If you like Neil Gaiman's other works, you'll like these stories; if you don't, you probably won't; if you don't know whether you do or not, but you're interested enough to read Amazon reviews, then this collection provides a magnificent place to start.
I will focus on the flaws, not because the collection is flawed, or because any of these flaws are significant in comparison with the compelling and powerful strengths of the stories, but because the stories are so good that a list of their virtues would become boring ("this story is the best story about this thing since Neil Gaiman's last story about this thing.")
1) Some, most, or perhaps all of these stories have appeared in prior publications; I believe "The Facts in the Case of the Departure of Miss Finch" and "Fifteen Painted Cards from a Vampire Tarot" were in some editions of Smoke and Mirrors, "A Study in Emerald" was available for a long time (if it isn't still) on Neil Gaiman's website, "Harlequin Valentine" has been available as a small illustrated hardcover for a long time now, etc.
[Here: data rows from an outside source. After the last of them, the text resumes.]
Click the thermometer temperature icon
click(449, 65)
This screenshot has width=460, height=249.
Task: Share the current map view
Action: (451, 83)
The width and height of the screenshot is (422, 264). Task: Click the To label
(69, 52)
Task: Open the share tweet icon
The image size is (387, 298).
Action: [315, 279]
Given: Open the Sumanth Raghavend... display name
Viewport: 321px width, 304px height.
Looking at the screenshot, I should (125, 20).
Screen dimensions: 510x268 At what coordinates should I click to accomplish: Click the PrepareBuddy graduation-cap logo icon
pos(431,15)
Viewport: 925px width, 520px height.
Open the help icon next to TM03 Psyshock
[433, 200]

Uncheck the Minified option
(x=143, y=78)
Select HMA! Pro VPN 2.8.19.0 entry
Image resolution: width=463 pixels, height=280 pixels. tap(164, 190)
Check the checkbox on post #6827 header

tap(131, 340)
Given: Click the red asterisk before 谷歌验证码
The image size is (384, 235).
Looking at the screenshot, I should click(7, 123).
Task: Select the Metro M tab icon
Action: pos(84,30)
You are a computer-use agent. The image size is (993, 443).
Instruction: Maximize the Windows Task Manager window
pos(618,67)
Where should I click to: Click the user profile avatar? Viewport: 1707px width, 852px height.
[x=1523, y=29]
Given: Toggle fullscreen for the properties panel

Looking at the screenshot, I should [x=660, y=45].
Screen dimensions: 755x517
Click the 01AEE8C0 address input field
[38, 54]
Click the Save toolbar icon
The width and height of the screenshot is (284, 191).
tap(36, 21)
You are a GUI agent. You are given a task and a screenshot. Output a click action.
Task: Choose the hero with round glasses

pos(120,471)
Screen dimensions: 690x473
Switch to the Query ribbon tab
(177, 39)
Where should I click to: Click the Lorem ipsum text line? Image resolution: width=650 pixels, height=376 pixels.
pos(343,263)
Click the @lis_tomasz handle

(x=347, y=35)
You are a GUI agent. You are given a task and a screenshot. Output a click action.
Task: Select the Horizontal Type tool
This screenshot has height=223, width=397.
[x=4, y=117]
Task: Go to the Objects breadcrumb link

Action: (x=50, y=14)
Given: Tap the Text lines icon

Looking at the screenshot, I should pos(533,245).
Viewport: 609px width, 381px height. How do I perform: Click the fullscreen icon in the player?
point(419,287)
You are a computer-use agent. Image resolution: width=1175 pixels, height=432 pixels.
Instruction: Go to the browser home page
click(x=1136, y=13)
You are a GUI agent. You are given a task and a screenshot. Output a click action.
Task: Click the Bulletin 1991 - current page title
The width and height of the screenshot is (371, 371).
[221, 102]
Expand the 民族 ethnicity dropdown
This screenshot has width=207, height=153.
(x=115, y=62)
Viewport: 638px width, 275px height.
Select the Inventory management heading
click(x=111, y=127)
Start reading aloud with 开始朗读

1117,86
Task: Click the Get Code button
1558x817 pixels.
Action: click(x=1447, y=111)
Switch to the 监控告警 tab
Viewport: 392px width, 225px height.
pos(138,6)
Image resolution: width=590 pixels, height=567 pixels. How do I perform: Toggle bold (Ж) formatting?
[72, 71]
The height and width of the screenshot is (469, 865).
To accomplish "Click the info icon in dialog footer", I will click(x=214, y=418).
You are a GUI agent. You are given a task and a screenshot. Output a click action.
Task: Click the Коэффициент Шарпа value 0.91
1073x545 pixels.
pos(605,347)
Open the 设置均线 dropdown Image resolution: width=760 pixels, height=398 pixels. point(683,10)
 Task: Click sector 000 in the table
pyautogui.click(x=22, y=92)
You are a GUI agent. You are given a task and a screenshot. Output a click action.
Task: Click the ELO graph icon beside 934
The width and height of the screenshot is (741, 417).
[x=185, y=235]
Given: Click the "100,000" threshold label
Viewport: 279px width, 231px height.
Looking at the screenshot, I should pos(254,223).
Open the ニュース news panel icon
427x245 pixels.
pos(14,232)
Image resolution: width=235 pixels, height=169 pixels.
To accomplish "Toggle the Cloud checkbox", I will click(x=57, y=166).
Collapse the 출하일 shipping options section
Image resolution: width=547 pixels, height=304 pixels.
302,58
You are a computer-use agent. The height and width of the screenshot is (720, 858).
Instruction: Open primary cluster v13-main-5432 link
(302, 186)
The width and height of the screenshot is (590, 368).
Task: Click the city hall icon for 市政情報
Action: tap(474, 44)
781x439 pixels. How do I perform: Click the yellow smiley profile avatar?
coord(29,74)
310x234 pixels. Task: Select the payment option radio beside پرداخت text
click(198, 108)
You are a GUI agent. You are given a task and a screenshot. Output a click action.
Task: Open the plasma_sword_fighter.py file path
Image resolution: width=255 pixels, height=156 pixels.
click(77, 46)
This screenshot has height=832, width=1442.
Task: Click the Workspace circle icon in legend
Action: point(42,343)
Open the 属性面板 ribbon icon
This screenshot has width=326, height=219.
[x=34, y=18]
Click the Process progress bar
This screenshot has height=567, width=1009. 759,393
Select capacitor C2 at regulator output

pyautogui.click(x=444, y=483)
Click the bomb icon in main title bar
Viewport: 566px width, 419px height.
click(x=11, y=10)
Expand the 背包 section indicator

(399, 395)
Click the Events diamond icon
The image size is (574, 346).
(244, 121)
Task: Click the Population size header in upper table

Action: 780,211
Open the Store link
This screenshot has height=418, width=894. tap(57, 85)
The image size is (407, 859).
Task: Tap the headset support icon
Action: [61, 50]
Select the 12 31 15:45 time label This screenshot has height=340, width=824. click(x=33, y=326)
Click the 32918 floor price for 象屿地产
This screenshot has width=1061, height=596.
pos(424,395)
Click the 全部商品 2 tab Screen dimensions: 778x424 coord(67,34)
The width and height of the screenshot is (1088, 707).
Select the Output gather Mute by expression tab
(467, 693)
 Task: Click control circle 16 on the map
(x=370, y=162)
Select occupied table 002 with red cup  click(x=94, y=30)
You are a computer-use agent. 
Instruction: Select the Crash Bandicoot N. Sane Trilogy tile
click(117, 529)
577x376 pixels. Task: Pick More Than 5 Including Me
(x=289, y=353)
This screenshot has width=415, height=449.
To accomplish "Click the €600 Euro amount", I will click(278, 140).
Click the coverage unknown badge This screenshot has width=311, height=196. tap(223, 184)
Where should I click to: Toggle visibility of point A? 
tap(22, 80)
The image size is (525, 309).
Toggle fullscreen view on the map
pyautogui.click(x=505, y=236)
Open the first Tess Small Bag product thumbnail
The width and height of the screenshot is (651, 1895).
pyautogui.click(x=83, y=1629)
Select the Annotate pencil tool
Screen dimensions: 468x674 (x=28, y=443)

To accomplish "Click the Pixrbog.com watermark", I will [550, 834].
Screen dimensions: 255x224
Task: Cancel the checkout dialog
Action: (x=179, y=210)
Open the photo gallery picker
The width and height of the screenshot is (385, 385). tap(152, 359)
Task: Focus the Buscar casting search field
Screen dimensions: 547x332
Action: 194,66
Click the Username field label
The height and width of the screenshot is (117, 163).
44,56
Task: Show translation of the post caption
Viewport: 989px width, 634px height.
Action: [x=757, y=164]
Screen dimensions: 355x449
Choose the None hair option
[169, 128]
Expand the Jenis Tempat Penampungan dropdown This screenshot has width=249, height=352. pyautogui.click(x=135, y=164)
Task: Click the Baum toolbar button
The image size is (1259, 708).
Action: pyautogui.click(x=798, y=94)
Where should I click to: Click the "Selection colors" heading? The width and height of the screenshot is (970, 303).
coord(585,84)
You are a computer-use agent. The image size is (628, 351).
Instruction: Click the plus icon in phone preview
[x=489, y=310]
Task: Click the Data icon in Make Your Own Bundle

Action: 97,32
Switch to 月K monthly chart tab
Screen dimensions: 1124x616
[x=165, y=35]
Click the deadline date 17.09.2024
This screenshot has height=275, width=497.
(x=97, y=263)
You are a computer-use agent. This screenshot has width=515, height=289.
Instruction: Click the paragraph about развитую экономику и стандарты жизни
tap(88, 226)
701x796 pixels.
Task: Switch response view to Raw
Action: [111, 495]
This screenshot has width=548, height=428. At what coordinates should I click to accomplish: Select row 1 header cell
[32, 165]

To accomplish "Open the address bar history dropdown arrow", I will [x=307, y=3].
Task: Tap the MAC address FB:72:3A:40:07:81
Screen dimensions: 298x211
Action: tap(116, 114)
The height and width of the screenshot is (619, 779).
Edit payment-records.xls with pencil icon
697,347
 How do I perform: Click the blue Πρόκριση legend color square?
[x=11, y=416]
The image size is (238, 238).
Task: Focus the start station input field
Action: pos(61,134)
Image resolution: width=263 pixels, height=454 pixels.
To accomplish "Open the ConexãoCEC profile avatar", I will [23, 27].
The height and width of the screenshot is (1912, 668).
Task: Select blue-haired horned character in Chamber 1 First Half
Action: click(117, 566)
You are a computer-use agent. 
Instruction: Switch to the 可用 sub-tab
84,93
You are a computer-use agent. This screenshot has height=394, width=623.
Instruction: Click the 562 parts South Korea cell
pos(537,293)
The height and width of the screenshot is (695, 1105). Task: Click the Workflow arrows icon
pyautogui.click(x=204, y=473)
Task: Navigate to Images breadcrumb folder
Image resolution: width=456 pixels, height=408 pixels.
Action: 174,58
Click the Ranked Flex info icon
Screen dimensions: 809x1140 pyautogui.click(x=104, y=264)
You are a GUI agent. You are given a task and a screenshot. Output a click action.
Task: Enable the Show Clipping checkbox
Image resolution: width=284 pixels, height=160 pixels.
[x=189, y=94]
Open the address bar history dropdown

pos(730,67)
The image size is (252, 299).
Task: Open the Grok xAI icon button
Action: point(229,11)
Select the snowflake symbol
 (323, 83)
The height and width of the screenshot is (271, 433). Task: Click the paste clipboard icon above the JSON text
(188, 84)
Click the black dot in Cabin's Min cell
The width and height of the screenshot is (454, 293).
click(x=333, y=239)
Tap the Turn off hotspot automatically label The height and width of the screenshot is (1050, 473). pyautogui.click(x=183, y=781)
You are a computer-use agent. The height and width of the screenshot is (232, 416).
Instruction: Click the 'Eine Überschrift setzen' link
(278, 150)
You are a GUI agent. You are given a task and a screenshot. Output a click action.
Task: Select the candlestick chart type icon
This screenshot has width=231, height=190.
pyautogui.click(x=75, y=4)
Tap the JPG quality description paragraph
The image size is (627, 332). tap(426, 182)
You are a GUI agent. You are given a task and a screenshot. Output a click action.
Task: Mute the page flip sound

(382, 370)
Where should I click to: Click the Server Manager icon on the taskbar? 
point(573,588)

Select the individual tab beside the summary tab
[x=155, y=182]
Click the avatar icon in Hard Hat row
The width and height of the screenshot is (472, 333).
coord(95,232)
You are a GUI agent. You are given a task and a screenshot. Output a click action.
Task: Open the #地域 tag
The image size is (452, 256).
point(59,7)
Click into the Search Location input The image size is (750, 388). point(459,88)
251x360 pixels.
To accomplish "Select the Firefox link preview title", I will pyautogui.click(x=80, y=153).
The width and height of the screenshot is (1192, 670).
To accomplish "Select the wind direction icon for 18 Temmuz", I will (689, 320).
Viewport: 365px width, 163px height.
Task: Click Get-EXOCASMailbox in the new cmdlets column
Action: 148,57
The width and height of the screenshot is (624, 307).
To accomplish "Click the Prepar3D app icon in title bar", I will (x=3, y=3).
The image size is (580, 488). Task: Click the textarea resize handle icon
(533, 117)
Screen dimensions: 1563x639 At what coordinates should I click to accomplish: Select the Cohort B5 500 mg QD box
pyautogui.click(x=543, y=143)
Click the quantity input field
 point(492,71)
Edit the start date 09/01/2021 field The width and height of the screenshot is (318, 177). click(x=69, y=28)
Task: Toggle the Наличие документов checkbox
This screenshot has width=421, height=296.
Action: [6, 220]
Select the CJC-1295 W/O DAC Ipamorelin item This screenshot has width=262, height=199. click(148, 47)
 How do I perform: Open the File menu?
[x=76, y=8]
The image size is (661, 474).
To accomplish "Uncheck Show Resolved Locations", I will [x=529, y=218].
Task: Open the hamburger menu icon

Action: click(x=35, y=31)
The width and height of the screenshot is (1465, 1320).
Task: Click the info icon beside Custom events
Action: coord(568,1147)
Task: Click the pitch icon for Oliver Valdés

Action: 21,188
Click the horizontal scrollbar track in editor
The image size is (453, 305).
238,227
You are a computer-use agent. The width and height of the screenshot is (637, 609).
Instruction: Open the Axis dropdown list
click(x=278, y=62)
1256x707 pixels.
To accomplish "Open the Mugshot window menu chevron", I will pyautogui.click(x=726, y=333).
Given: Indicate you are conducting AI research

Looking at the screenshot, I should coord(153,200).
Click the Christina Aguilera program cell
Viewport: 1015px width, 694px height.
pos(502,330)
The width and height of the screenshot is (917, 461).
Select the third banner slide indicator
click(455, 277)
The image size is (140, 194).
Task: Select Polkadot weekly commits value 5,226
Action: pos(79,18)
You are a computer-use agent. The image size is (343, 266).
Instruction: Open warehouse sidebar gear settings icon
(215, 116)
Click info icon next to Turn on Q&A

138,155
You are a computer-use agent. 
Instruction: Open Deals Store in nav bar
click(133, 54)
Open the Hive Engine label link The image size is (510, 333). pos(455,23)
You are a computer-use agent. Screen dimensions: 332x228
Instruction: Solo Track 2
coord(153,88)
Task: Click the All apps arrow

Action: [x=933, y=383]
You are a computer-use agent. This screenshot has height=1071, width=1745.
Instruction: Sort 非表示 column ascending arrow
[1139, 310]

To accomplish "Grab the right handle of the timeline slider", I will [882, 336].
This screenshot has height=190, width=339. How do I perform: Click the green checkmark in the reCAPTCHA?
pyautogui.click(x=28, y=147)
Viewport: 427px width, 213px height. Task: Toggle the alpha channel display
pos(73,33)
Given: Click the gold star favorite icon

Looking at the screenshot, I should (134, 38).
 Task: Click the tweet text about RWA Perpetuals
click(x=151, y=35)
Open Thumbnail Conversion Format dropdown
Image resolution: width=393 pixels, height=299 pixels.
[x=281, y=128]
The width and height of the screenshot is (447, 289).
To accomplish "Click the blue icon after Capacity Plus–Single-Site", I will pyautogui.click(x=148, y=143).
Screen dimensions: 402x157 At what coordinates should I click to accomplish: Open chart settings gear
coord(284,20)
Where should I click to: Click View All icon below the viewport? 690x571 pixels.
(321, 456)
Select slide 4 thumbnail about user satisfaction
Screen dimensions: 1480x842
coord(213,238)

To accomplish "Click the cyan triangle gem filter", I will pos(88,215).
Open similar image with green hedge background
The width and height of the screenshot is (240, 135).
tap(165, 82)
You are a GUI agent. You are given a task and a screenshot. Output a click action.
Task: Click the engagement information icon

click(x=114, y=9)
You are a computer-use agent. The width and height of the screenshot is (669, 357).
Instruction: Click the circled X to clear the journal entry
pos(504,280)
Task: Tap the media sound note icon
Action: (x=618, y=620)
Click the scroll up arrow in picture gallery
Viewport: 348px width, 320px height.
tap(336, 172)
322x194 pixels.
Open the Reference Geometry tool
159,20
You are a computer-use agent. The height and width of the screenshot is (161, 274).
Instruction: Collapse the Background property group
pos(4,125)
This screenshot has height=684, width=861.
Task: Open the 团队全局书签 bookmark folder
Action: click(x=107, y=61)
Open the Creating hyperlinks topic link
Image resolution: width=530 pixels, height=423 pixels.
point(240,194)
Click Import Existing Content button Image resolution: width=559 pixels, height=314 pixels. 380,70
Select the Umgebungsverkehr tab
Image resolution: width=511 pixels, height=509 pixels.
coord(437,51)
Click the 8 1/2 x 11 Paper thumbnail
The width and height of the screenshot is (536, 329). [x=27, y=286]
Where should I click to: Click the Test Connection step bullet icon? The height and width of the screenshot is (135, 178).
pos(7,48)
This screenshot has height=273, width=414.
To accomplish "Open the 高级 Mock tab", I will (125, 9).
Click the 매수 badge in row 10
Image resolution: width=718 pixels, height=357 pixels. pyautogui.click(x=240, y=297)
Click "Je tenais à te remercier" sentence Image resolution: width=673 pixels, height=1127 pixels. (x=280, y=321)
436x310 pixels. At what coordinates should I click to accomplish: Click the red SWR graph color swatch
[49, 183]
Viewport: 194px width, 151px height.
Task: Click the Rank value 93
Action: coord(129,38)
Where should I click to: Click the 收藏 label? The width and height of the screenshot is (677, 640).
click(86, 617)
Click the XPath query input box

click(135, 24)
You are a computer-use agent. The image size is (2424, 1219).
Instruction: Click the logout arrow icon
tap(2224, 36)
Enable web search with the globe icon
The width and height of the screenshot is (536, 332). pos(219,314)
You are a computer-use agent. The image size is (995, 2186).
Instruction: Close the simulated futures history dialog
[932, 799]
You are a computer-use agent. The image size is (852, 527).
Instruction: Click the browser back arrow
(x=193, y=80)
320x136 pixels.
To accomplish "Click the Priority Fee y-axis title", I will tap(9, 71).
If you're enough of a Neil Gaiman fan to have tracked down all those disparate stories, though, in all those disparate places, this single volume will probably be a marked convenience.
2) There are stories in here that are unsettling, but none that I would classify as actually *scary* -- the sort of horror, if it can be called horror, that becomes more frightening the more imaginative you are, the way a particularly startling pattern of shadows might terrify a child but have no effect whatsoever on a more rationally-minded adult. Long time readers of Gaiman won't consider this a flaw, but rather a virtue - subtlety is far rarer in fiction these days, and far more difficult to achieve, than simple raw horror - but I mention it as a caveat to the virgin.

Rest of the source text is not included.